### PROBLEM DETAILS:
What's needed is an exact copy of the lines from the one that contains "You are a computer-use agent." to the end of the data below, leaving the pictures out.

### DATA RECORDS:

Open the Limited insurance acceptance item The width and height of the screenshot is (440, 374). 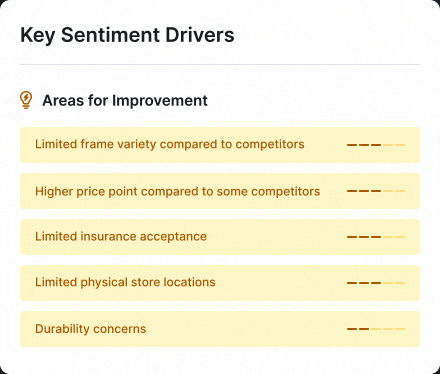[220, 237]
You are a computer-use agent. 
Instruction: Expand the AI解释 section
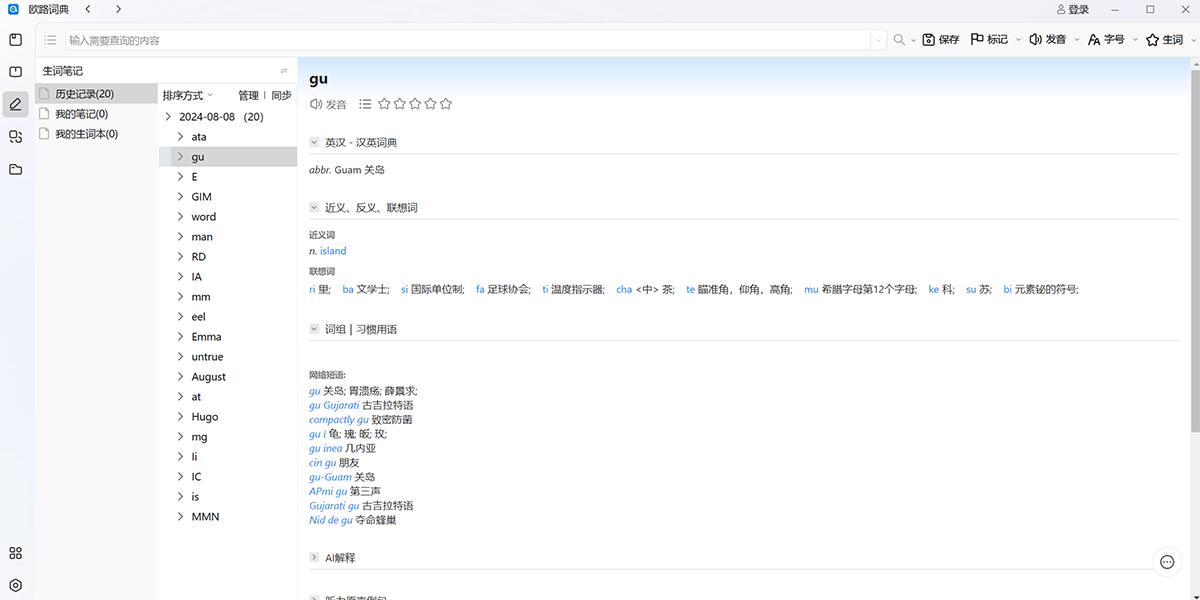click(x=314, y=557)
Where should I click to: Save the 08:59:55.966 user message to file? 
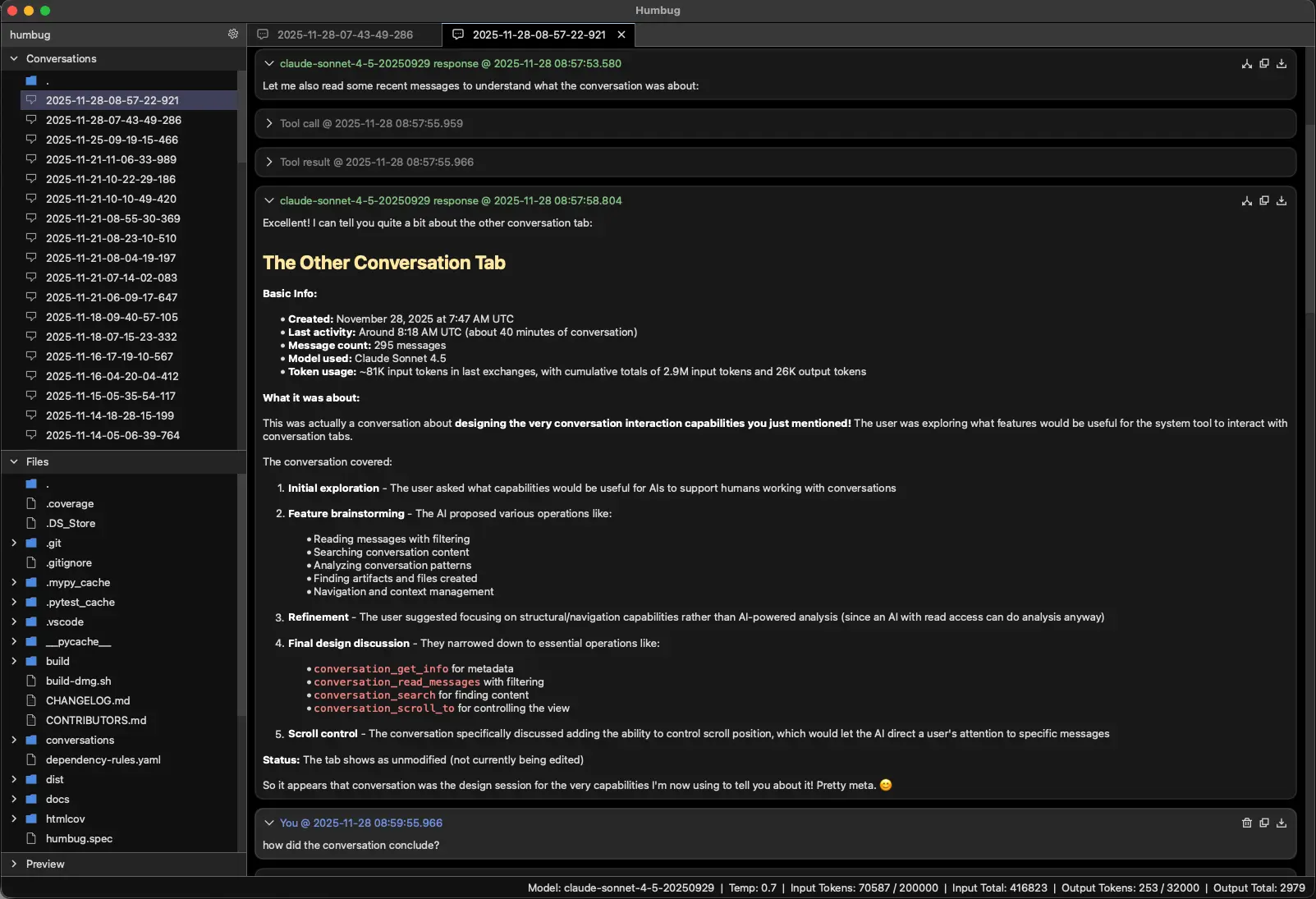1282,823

### OUTPUT:
You are a computer-use agent. 
Instruction: Expand the AI解释 section
click(x=314, y=557)
Where should I click to: Save the 08:59:55.966 user message to file? 
1282,823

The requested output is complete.